>> BEGIN

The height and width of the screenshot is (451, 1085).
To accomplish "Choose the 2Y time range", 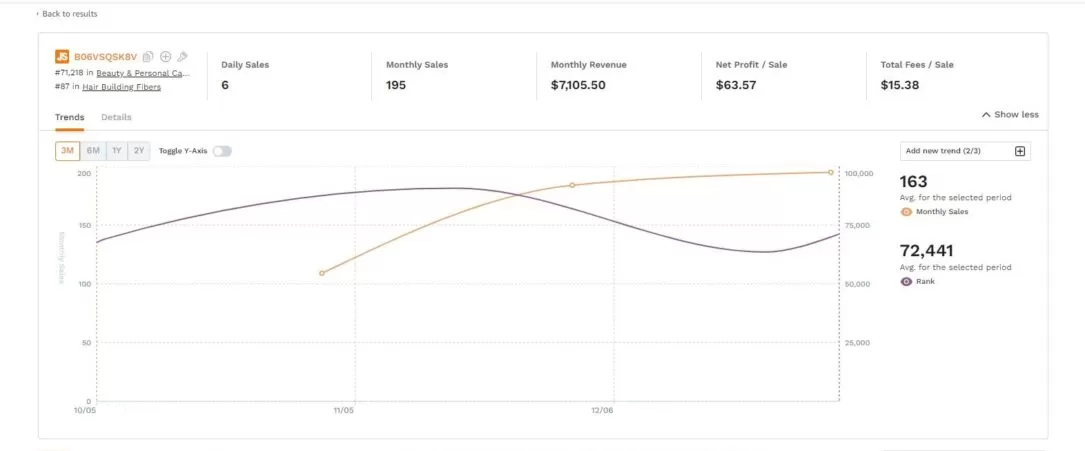I will click(139, 151).
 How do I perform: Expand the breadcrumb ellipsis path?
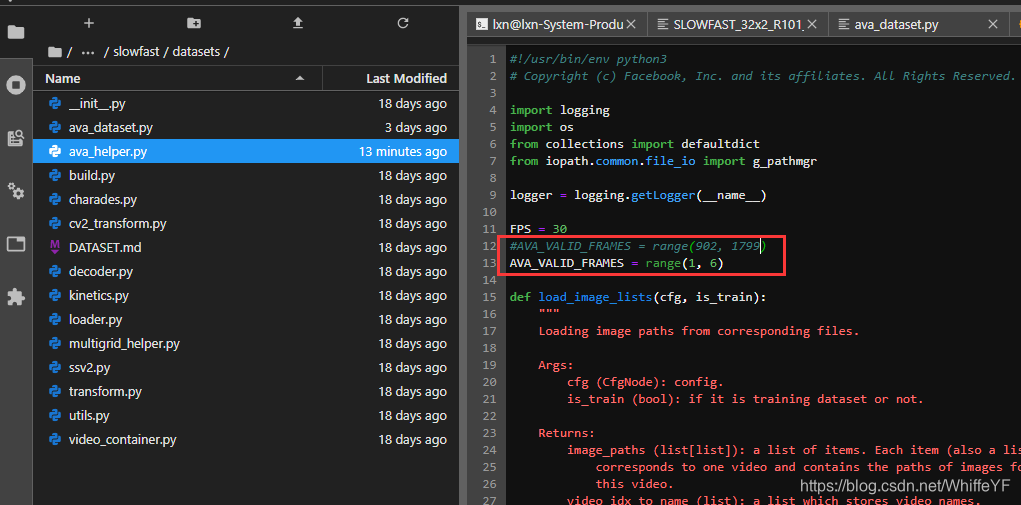point(88,51)
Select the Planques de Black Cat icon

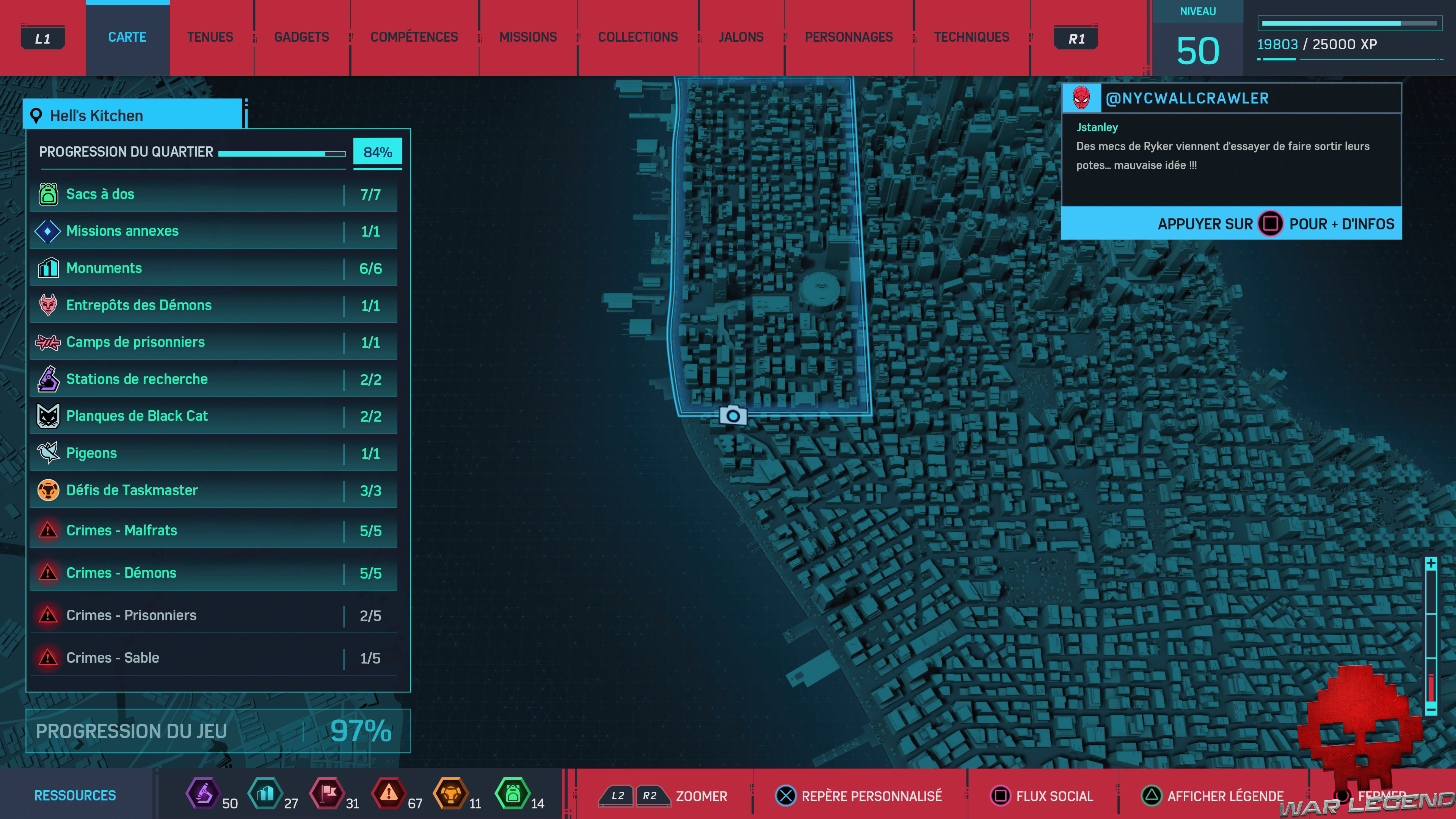(x=48, y=416)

>> END

Recast the rows as a JSON list of strings, one string per line, starting with the line containing "How do I perform: Expand" and going on through the last line of the rows. Skip blank lines and leave out the pictures.

▸ **SOLUTION TO THE PROBLEM**:
[
  " How do I perform: Expand the breadcrumb ellipsis path?",
  "point(88,51)",
  "Select the Planques de Black Cat icon",
  "(x=48, y=416)"
]